Selected excerpt —
The central familial structure in an Islamic society is that of an extended-family or clan, those with close kinship ties living together communally. Such structures were common historically, however the past century, has seen them reduced to nuclear families. With policies continuing the re-engineering process, seeing familial structures collapsing with increasing rates of divorce, confused gender roles and growth in individual autonomy leading to increased isolation of individuals, single-parent families, same sex couples and remarriages.

Liberalism has increasingly supported the notion a child doesn't actually need his father and mother in his life. All that matters in same-sex parenting is the desires and needs of the adults. They determine what the family looks like. They determine the child's identity. They determine what the child needs and doesn't need. It's all about the adult without a thought to the real needs of the children.

Children however need their mothers – their real mothers. Children need their fathers – their real fathers. In the context of familial bonds, a child develops into a healthy, independent adult who has self-knowledge rooted in the traditional family unit, not contrived social constructs.

Entries shown —
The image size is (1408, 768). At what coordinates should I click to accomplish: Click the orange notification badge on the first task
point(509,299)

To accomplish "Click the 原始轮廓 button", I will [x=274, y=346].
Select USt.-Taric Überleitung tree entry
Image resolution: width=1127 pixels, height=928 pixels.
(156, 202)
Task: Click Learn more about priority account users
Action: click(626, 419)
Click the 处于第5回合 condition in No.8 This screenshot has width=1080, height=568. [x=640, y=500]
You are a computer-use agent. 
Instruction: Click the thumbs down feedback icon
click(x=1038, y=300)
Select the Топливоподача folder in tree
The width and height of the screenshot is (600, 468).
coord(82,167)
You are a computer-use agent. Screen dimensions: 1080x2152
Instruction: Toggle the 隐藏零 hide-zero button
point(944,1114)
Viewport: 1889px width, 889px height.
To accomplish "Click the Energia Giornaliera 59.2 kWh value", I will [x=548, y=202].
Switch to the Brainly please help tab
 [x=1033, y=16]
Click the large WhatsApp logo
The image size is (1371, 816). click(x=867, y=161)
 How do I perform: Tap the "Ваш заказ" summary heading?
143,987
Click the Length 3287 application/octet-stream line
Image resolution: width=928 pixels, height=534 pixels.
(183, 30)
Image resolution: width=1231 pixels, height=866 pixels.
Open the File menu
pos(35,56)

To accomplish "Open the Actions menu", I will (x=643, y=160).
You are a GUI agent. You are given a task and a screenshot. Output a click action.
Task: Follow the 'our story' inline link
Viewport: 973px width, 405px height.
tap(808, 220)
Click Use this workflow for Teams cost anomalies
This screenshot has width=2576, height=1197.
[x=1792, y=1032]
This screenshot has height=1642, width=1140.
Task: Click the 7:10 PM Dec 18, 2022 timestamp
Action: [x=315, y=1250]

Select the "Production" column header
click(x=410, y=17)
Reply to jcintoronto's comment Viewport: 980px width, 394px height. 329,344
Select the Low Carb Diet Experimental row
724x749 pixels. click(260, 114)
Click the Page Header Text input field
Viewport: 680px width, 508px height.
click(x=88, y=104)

Short exercise —
Condense the paragraph of the family-structure text that begins "Liberalism has increasingly supported" into two sentences that keep its main points.

Output for this task —
Liberalism has increasingly backed the idea that a child does not need both father and mother, and in same-sex parenting only the adults' desires and needs count. The adults decide the family's form, the child's identity, and what the child needs, giving no thought to the children's real needs.